In 2022, institutional investors such as university endowments, insurers, and pensions plowed $2.5 billion into a fund raised by privately held storage specialist Prime Group Holdings. And Prime’s CEO Robert Moser (still only 46 years old) got to work scooping up nearly 100 properties with the fund. And Moser’s story is a dream big rags to riches American fairy tale: he started his business out of his college fraternity room while at Union College (a Michael Dell of sorts) and wrote his thesis on income-producing properties. He spent weekends visiting and photographing properties after sorting through volumes of documents looking for acquisition targets. With so much conviction about his future in real estate, he didn’t bother looking for a job when he graduated and his mother—the story goes—borrowed against the family home to stake him. It certainly didn’t hurt that Moser showed up first semester already a licensed real estate agent and no doubt skilled in the due diligence required for success.
The self-storage industry isn’t going anywhere but the mom-and-pop players will have a tough time competing with the institutional ones. And the recent decline in share prices is perhaps a healthy cooling off from a record run (rather than any existential demise of the self-storage industry) and an opportunity for further consolidation. Until Americans adopt a “tidying up” strategy of decluttering their life of items that no longer spark joy or somehow manage to avoid death, divorce, and disaster (and good luck with that), expect this asset class to be around for generations to come.

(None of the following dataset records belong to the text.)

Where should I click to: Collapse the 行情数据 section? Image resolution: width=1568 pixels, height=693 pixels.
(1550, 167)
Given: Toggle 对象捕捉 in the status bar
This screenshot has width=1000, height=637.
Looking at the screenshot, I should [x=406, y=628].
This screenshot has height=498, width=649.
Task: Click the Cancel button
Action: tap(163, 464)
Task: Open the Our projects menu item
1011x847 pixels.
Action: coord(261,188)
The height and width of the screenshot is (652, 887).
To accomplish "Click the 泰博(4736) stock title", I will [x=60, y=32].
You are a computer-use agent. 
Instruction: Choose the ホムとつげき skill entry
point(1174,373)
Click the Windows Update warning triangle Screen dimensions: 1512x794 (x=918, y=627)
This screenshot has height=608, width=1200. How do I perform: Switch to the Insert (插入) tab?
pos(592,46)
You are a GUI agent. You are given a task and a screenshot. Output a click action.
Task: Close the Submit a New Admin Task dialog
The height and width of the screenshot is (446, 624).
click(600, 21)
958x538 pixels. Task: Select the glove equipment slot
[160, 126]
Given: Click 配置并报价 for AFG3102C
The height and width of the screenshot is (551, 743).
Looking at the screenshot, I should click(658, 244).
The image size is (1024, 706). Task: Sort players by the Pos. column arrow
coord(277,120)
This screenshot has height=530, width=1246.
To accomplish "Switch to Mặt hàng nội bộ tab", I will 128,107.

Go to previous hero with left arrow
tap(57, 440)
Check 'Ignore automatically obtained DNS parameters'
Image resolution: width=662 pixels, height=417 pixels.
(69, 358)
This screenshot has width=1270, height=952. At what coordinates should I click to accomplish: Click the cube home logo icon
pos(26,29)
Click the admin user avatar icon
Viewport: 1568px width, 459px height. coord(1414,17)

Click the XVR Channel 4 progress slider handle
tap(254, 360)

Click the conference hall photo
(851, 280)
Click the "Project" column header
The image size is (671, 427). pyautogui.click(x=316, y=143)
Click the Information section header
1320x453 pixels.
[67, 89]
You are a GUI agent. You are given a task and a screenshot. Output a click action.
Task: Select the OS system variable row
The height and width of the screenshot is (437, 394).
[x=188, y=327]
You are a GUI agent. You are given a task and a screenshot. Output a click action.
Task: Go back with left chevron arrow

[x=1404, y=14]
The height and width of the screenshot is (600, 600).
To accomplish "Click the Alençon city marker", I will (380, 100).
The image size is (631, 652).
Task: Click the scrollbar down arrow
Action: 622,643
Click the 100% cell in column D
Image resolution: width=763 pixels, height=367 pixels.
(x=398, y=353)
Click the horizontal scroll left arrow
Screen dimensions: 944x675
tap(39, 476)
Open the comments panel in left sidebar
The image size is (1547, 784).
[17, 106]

Dezember, Ryan. “Is There a Limit to Americans’ Self-Storage Addiction? Billions of Dollars Say Nope.” The Wall Street Journal, 8 Aug. 2023, www.wsj.com/articles/self-storage-addiction-investors-80e0a14b?mod=hp_lead_pos7. Morris, David Paul. “A Dixon, Calif., Facility Owned by Life Storage, Which Was Bought Last Month by Extra Space Storage in an $11.6 Billion Deal.” Is There a Limit to Americans’ Self-Storage Addiction? Billions of Dollars Say Nope, Bloomberg News, 6 Aug. 2023, https://www.wsj.com/articles/self-storage-addiction-investors-80e0a14b?mod=hp_lead_pos7.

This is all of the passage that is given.